By Eddie Gonzalez, Chief Strategy Officer, Razorfish

Marketers are spending more on technology than ever before—AI, automation, analytics, CRM, identity, and beyond. Each new platform arrives with the same promise: faster to scale, smarter automation, more flexibility, better performance.

But those promises rarely materialize. The tools themselves aren’t broken; the way we use them is. Too many platforms are implemented without a clear business problem to solve, over-engineered with layers of complexity, and ultimately underutilized. According to Gartner, marketers on average use just 33% of their martech stack’s capabilities.

The result? A costly cycle of adoption and abandonment—each new system implemented under the illusion that this one will finally unlock transformation. Instead, teams retrain, re-integrate, and re-adapt, while budgets balloon and impact plateaus.

It’s time to break the pattern. The smartest marketers today are shifting focus from chasing platforms to solving problems. When you start with the business challenge—not the technology—you make better investments, unlock faster value, and build solutions that actually scale.

Evaluate tech through a business lens.

The technology landscape moves fast, and it’s easy to believe the next tool will be the one that changes everything. But before you invest, ask a simpler question: What outcome are we trying to drive?

That question—and the potential solution—shouldn’t live inside one department. Real opportunities often emerge when teams look across silos to identify overlapping challenges or underused capabilities already in the stack.
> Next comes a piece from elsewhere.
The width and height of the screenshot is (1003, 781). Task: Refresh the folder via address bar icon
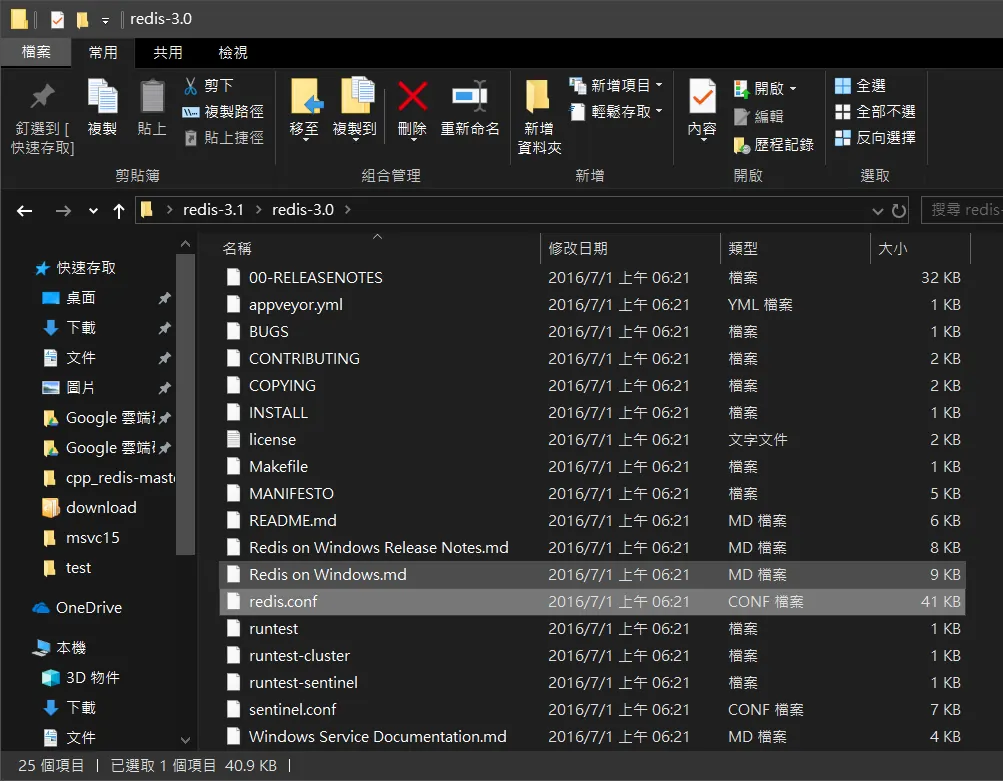point(899,210)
Many organizations don’t have a tech deficit; they have a utilization problem.

Instead of defaulting to “new is better,” anchor your evaluation in business impact. When you start with the problem, not the product, you connect your martech investments to the metrics that actually matter: growth, efficiency, and customer impact.

And here’s the nuance: it’s not just about getting more from your own platforms. Today’s ecosystem is filled with best-of-breed, AI-powered “micro-apps” and plug-ins that can enhance existing systems instead of replacing them.

To stay focused:

  • Choose complementary solutions that extend or amplify your core capabilities, rather than fragment them.
  • Ensure integrations are clean and measurable—via APIs, shared data flows, and unified workflows.
  • Prioritize tools that address specific, high-value business gaps, not hype cycles.

By layering adjacent solutions thoughtfully, marketers can maintain a lean core stack while still experimenting and scaling quickly. The goal isn’t to buy “the next big system,” but to architect around business-driven outcomes—across both your primary platforms and the ecosystem that powers them.

Unlock true value realization.

Adoption does not always equal value. The real return on martech investment comes from how well it’s activated, integrated, and aligned to evolving business goals. “Value realization” isn’t a one-time event; it’s a discipline. It requires a roadmap that extends beyond onboarding to one that includes user enablement, cross-platform integration, continuous measurement, and optimization.

One of the biggest traps is buying a large platform, planning a 12-month “big-bang” rollout, and waiting for the end state before measuring ROI. Instead, apply rapid application development (RAD) principles: deliver small, high-impact use cases in 30-, 60-, or 90-day cycles. Each win builds confidence, creates momentum, and de-risks the overall investment.

It’s not enough to “turn on” a platform. The question is whether it moves the metrics that matter: incremental revenue, lower customer acquisition cost (CAC), higher customer lifetime value (CLV), faster time-to-market, or improved operational efficiency. When you align activation and optimization to these outcomes, technology becomes a growth engine, not a cost center.

Technology is transforming marketing in extraordinary ways. But before you invest in the next tool, invest the time to define the problem. Tech stacks are enablers—not strategies. The marketers who love the problem, not the platform, are the ones creating sustainable, scalable value.